• [TASK DIRECTIONS] Retype, exactly as written, every line from the one containing "Screen dimensions: 485x254" through the last line of the records below, both included; skip the pictures.

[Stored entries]
################

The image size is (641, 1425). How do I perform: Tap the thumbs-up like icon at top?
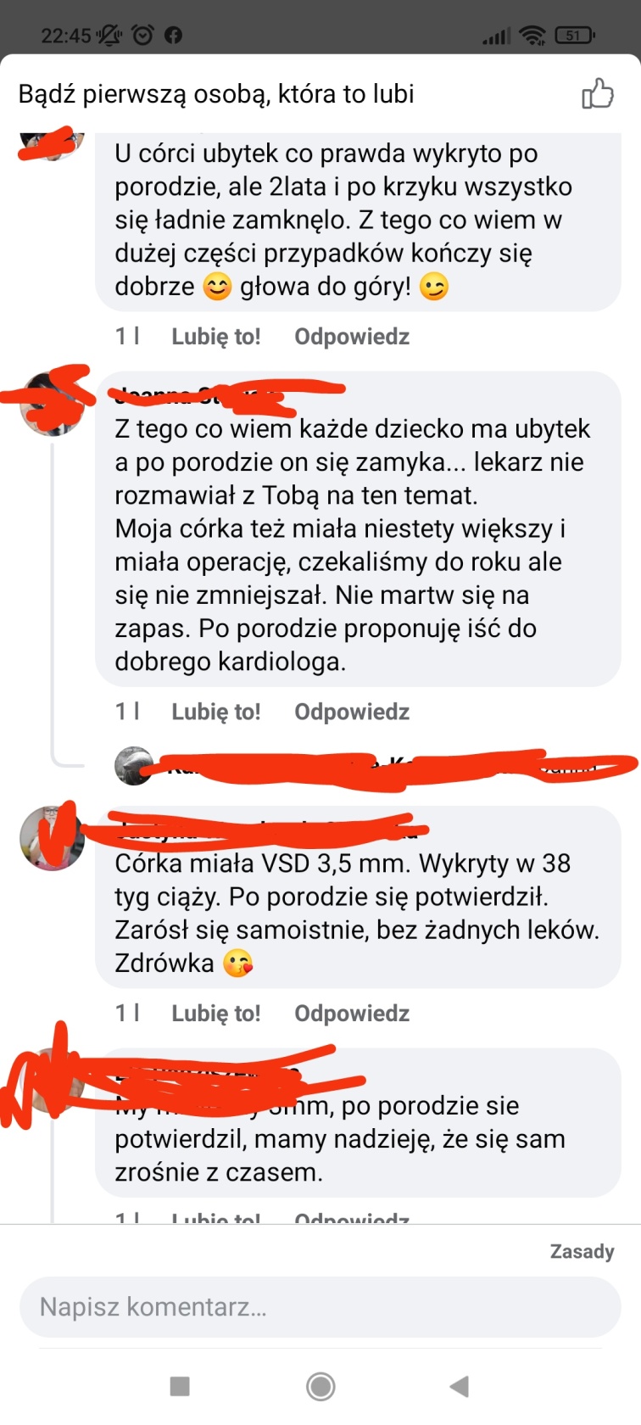coord(597,93)
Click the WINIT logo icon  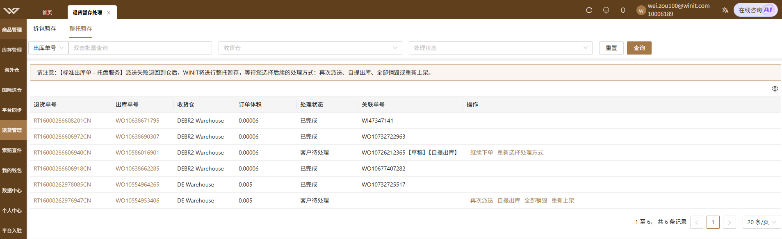[x=11, y=10]
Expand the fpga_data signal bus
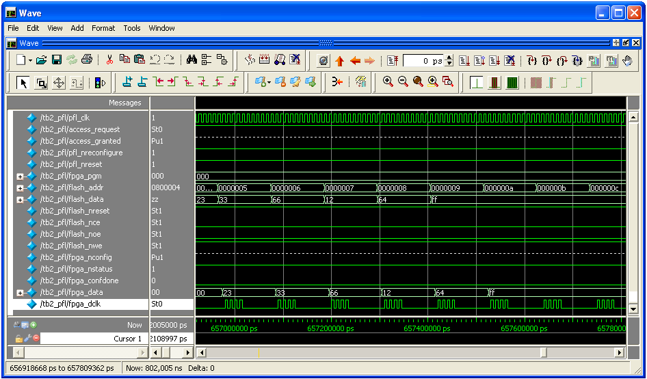The width and height of the screenshot is (647, 379). (20, 292)
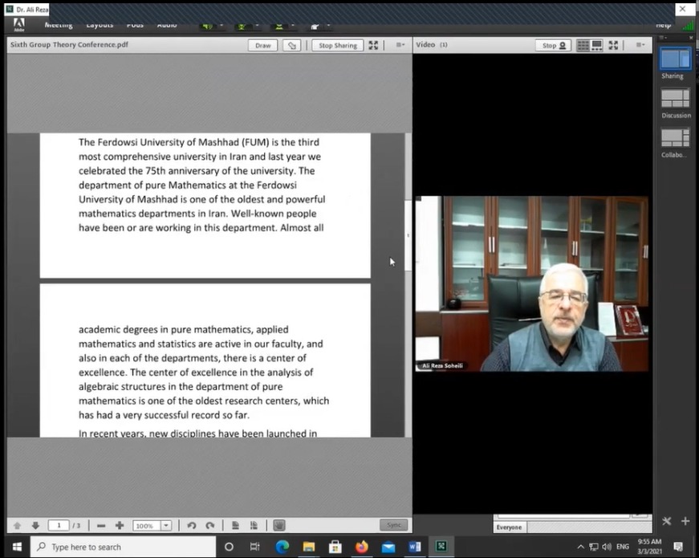Click the page number input field
The height and width of the screenshot is (558, 699).
58,525
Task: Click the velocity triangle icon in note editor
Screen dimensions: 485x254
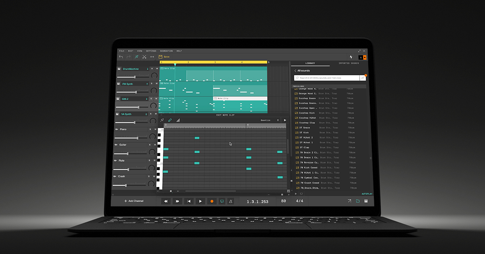Action: pos(177,120)
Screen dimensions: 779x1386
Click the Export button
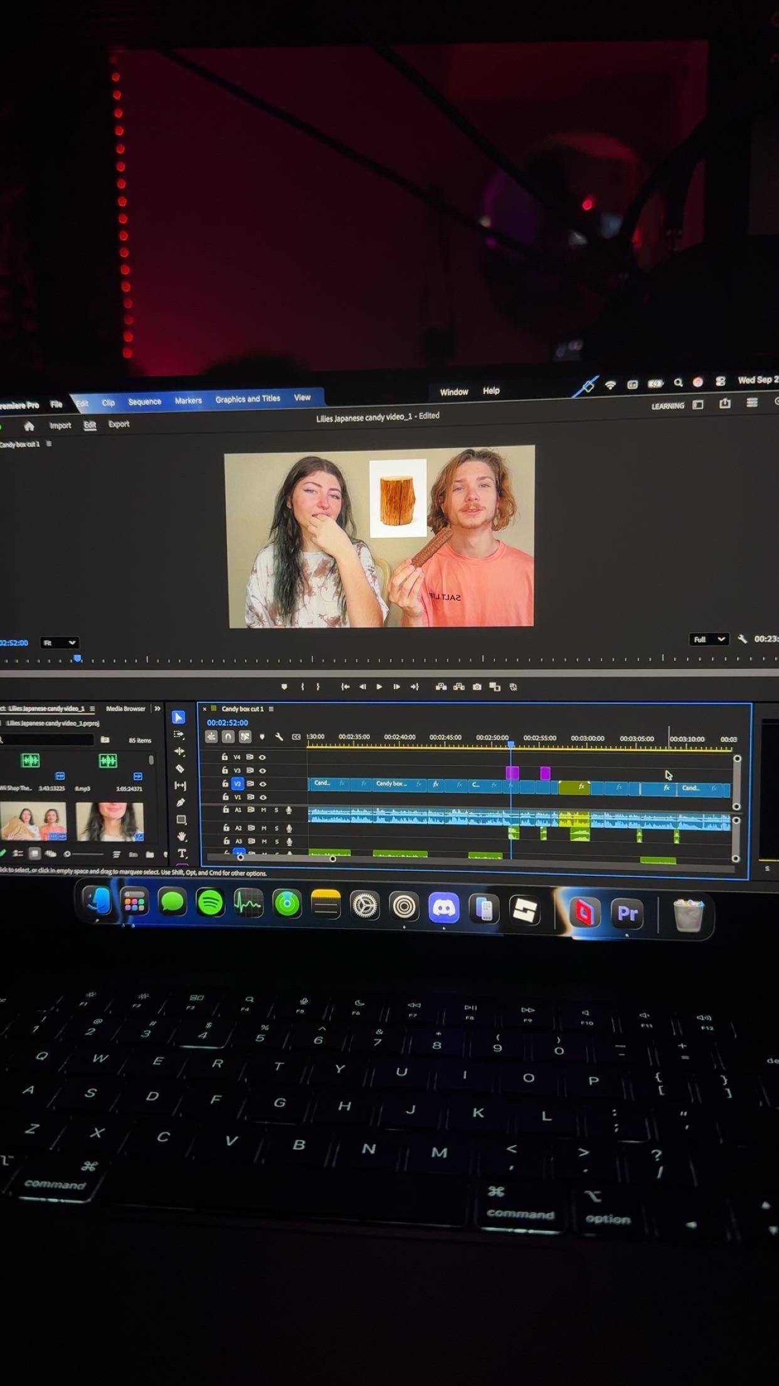coord(119,424)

################

• [RESPONSE TO THIS EXERCISE]
Screen dimensions: 485x254
Action: pos(177,120)
Screen dimensions: 779x1386
Click the Export button
coord(119,424)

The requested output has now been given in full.